De ahí la zozobra con que desempolvé Don Camilo de mi biblioteca, donde llevaba cuarenta años durmiendo el sueño de los justos. Mi deteriorado disco duro cerebral apenas retenía la siguiente información: Un cura de pueblo y el alcalde comunista, a cual más bruto, se pasan la vida enredados en trifulca tras trifulca. En realidad todo es bastante amable, y la novela está escrita con un sentido del humor muy peculiar; aunque lo más peculiar, con diferencia, es que el Cristo del altar mayor, que es de lo más enrollado, habla de vez en cuando con el cura. Eso sí: a mitad o así del libro, un cierto nubarrón de tristeza se cierne sobre el pueblecito, y el desenlace, que incluye un asesinato sin resolver, bordea lo ominoso. Esto ultimo, desde luego, desconcertó muchísimo al crío que yo era entonces, más acostumbrado a las aventuras de Los cinco y los cómics de Astérix que a otra cosa, pero era el precio a pagar por fisgar en la fascinante y peligrosa literatura de los mayores. ¿Mi veredicto tras la relectura? Que el Cristo de don Camilo ha debido de obrar un milagro, porque todo sigue exactamente igual que como lo dejé: la retranca de Guareschi es potentísima, el crucificado es un fenómeno, y es verdad que la historia vira paulatinamente hacia lo crepuscular. Con la diferencia de que ahora entiendo el porqué de los nubarrones, y me doy cuenta de que Don Camilo, en realidad, es mucho mejor libro de lo que recordaba. ¡Hosana!

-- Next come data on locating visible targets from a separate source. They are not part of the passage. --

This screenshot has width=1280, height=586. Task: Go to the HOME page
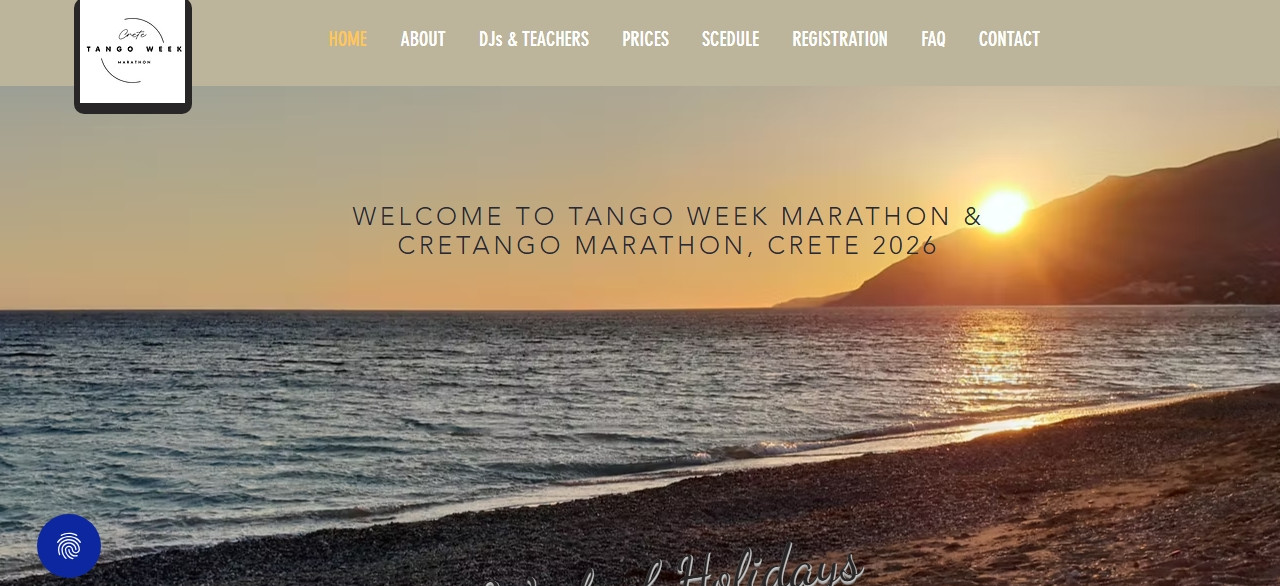347,39
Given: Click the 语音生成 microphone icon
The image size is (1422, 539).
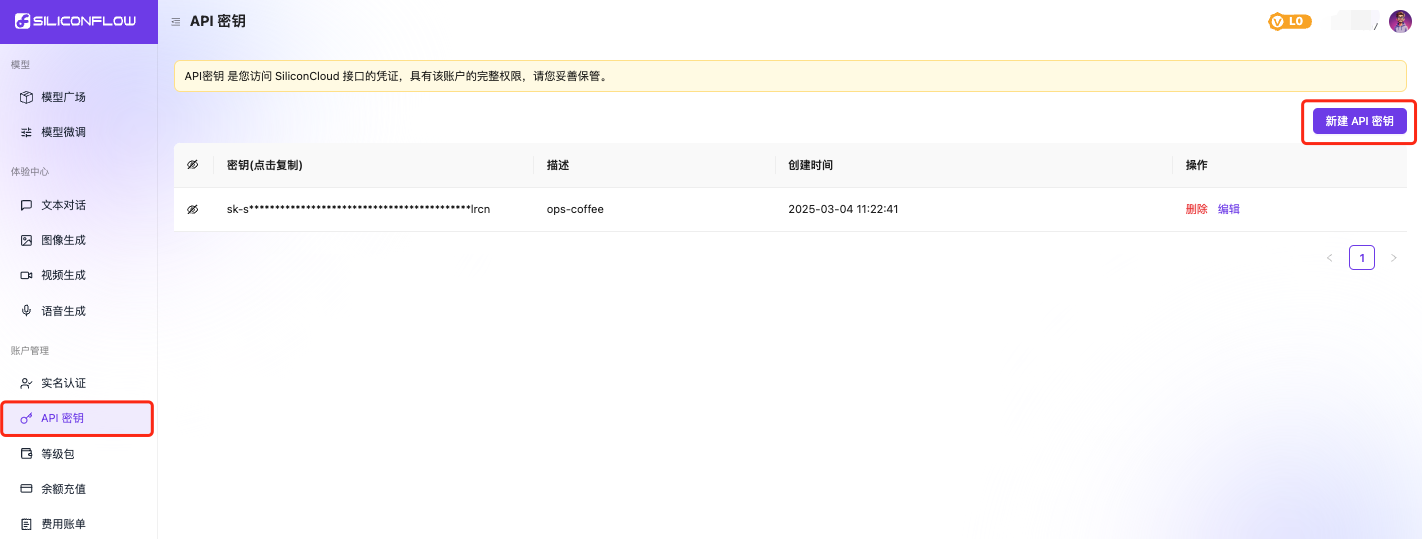Looking at the screenshot, I should click(27, 311).
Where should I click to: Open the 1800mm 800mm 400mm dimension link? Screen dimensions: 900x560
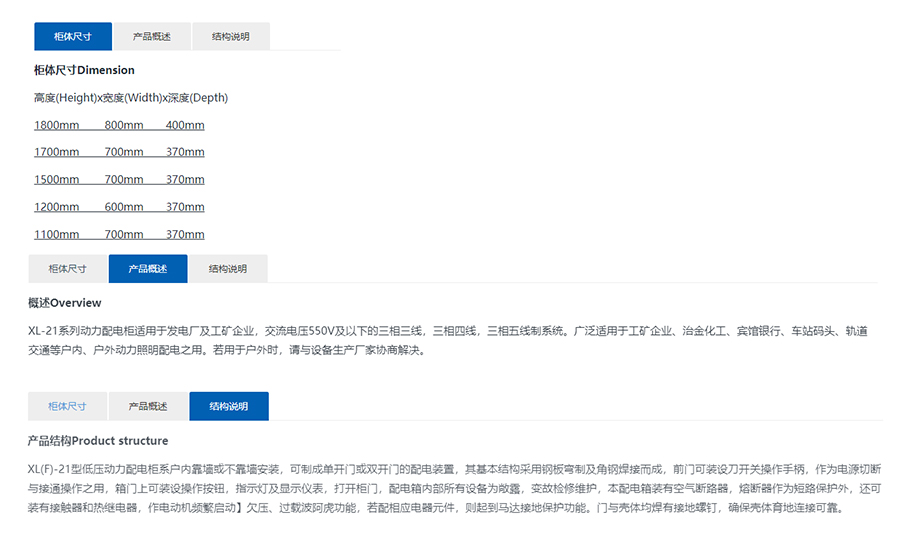click(x=119, y=125)
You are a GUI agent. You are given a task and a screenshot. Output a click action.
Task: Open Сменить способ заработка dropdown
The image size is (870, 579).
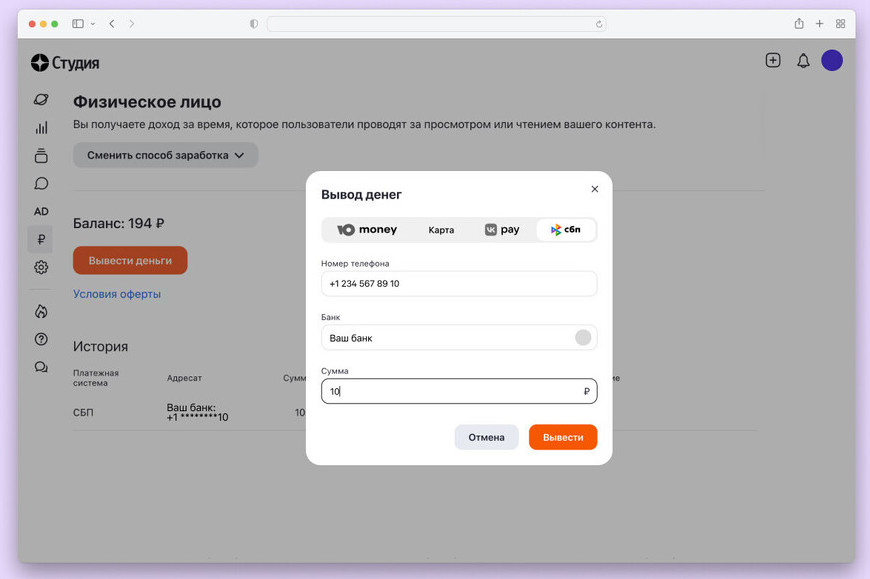[x=165, y=155]
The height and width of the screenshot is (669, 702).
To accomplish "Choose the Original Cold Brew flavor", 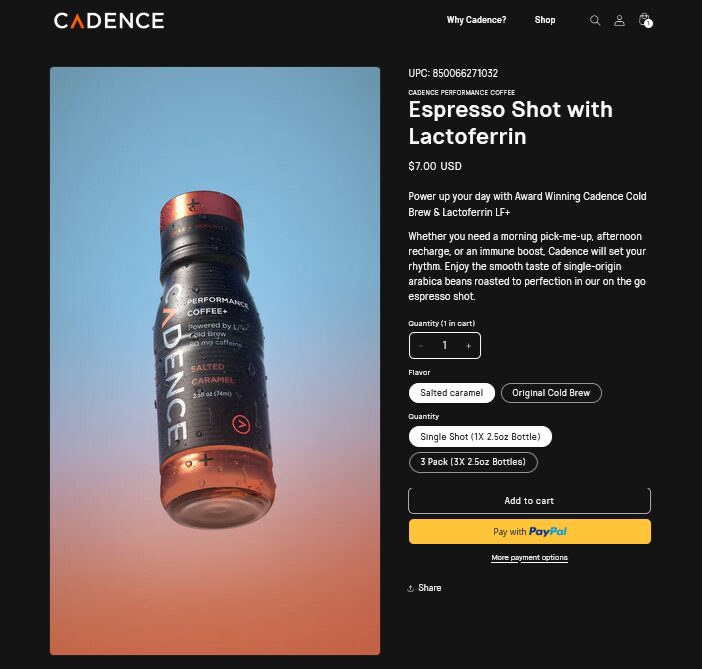I will click(551, 393).
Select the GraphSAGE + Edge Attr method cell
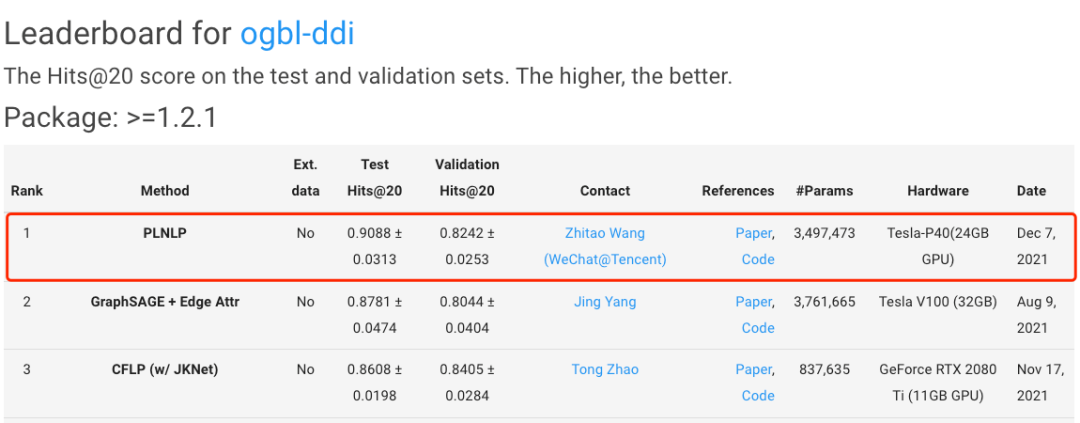 click(x=165, y=301)
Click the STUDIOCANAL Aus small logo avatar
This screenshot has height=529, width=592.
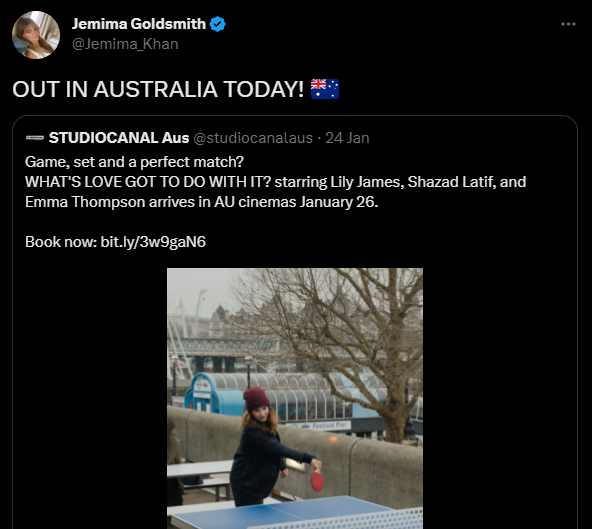tap(35, 138)
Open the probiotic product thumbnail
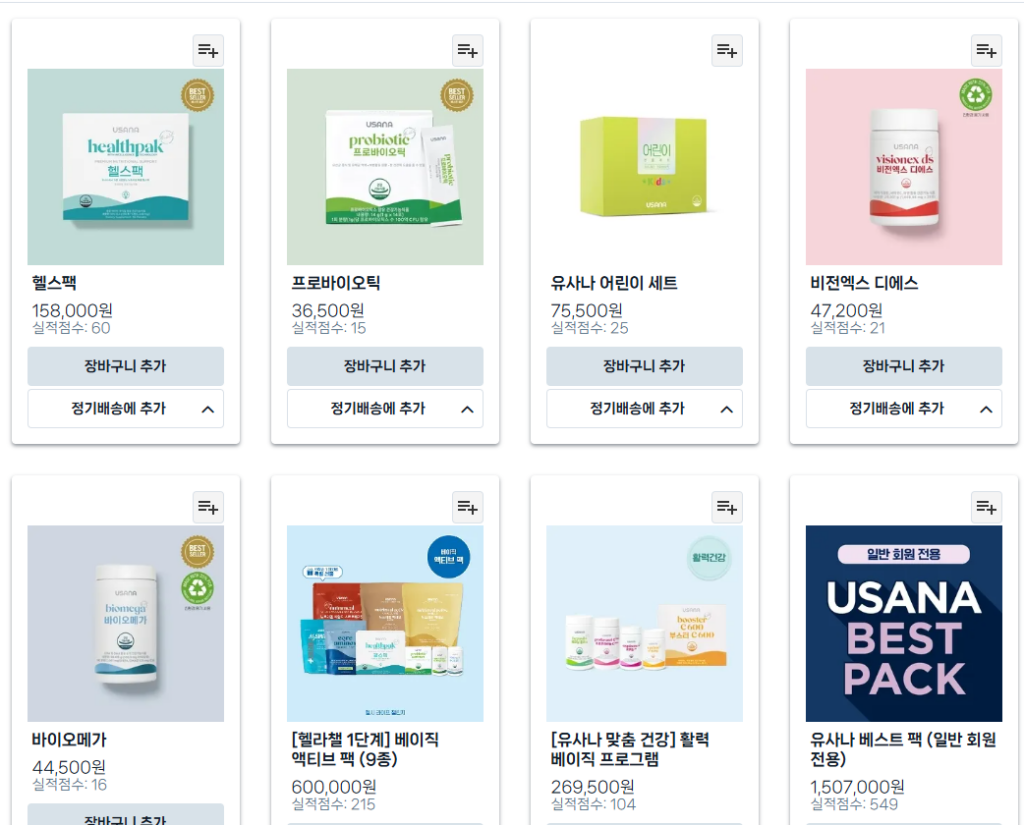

Contextualicemos. En marzo del ’48, a las puertas de unas elecciones trascendentales, Italia es un polvorín fracturado en dos bandos antitéticos. De un lado está el Frente Popular de Izquierdas, liderado por el Partido Comunista Italiano y financiado por la Unión Soviética, que intenta sumar el país transalpino a su lista de estados títere; del otro la Democracia Cristiana, que naturalmente cuenta con el apoyo de la Santa Sede (que llega al extremo de declarar “pecado mortal”, susceptible de excomunión, votar a los comunistas) e incluso de la CIA. Es obvio de parte de quien estaba Guareschi, un periodista de profundas convicciones religiosas que desde las páginas de Candido, un semanario satírico que había fundado él mismo, llevaba tres años atizándole al PCI por activa y por pasiva. Justo en esas se publica Don Camilo, una novela ambientada en un villorio perdido en el valle del Po, gobernado por los rojos pero donde resiste irreductible una fuerza de la naturaleza con sotana. Lo normal hubiera sido pintar al alcalde Peppone con cuernos y rabo, y adornar al párroco con todas las virtudes cardinales y teologales, pero resulta que don Camilo es embustero, iracundo, liante y cabezota, en tanto que el alcalde, no siendo precisamente una lumbrera, tiene un corazón del tamaño de un barril. Qué fabuloso contrasentido: en las vísperas del Juicio Final, Giovanni Guareschi, el azote del diablo bolchevique, ha concebido una historia de reconciliación, sin buenos ni malos, sin vencedores ni vencidos, donde dos personajes en las antípodas ideológicas acabarán por converger en un espacio sin color político, el del alma humana y sus necesidades.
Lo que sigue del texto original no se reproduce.